The last point concerns the detection of an ocular motor myotonic phenomenon. We hypothesised that if it co-occurred with the warm up phenomenon, saccade pacing would presumably modify saccade parameters. Moreover, the two phenomena possibly occurred in a single rather than in all ocular motor muscles, in which case the given saccade modifications could be expected to vary between the different subjects in an eye and direction dependent way. Accordingly, for each subject we considered the largest (as absolute value) ISI difference with its sign between the values available from the two eyes and from the different saccade directions.
Our findings showed that saccade duration and skewness were influenced by the interstimulus interval. In the patients with MyD, prolongation of the stimulus interval led to an increase in saccade duration, without significant modification in saccade peak velocity, and to a reduction in saccade skewness. The reduction derived from an increase in the acceleration duration with respect to the deceleration duration as shown in figure 3⇓. The figure refers to the patient with the largest myotonic skewness, and in this patient the second half of the acceleration period seems to be more prolonged than the first half. However, this asymmetric behaviour was detectable, but less evident, in only three other patients.

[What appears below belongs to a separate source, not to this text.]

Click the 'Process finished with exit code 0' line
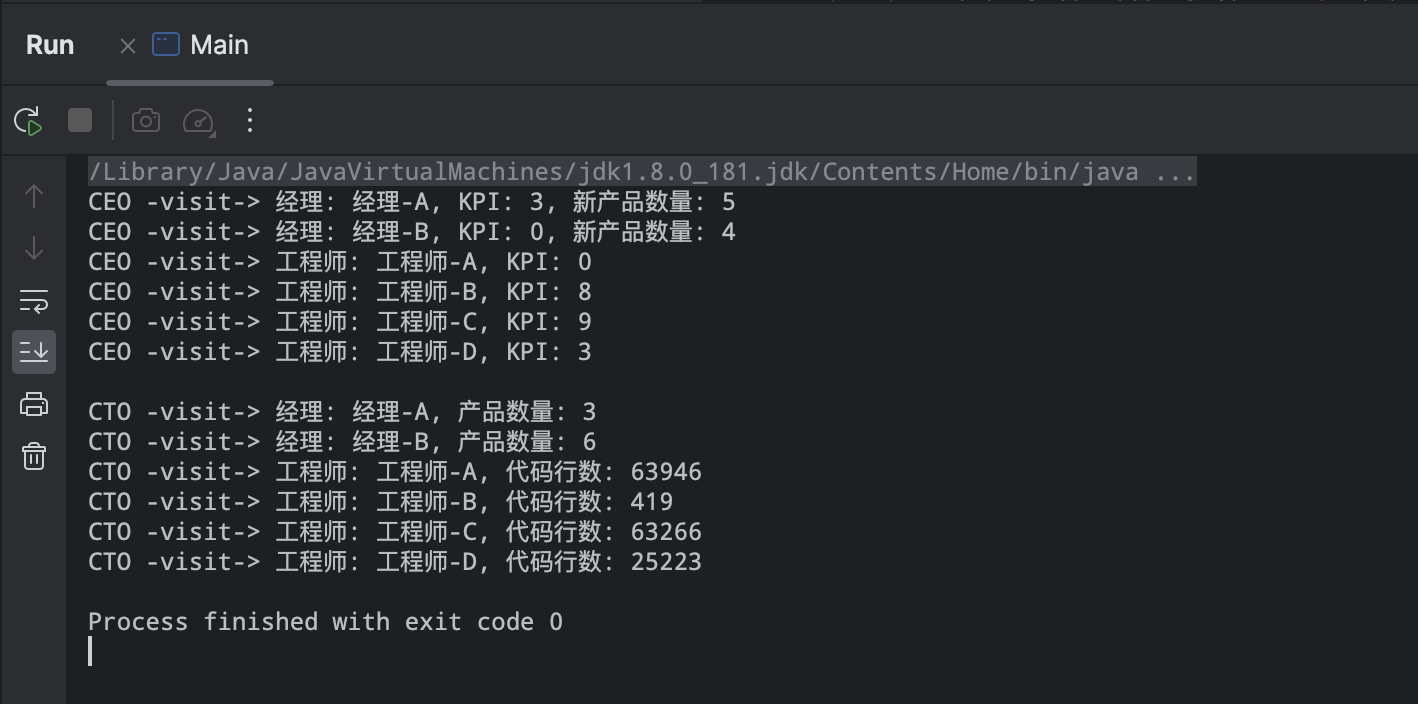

These modifications were more significant for small than for large target displacements, and were larger, and occurred more often, in the MyD than in the control or the MS groups. Moreover, many patients with MyD (15/20 for small target displacements) showed both the maximal increase in duration and the maximal decrease in skewness as occurring in the same eye and in the same saccade direction.
Taken together, these findings may be presumed to derive from a delay in decontracting an extraocular muscle after fixation, in order to make a saccade in the off direction for that muscle (for instance, a delay in decontracting the right lateral rectus to make a leftward saccade starting from a rightward orbital position).
Moreover, the fact that the delay here described occurs more often in the MyD than in the MS group suggests that this phenomenon likely derives from ocular muscle rather than from CNS dysfunction; we hypothesise that the delay may be considered an ocular motor myotonic phenomenon, although we cannot exclude a myopathic origin.
The phenomenon is both slight, as it is not able to affect saccade peak velocity and saccade yoking, and short lasting, as it is less evident for large amplitude and long duration saccades. However, it may provide some insight into the nature of the disorder affecting extraocular and skeletal muscles in myotonic dystrophy.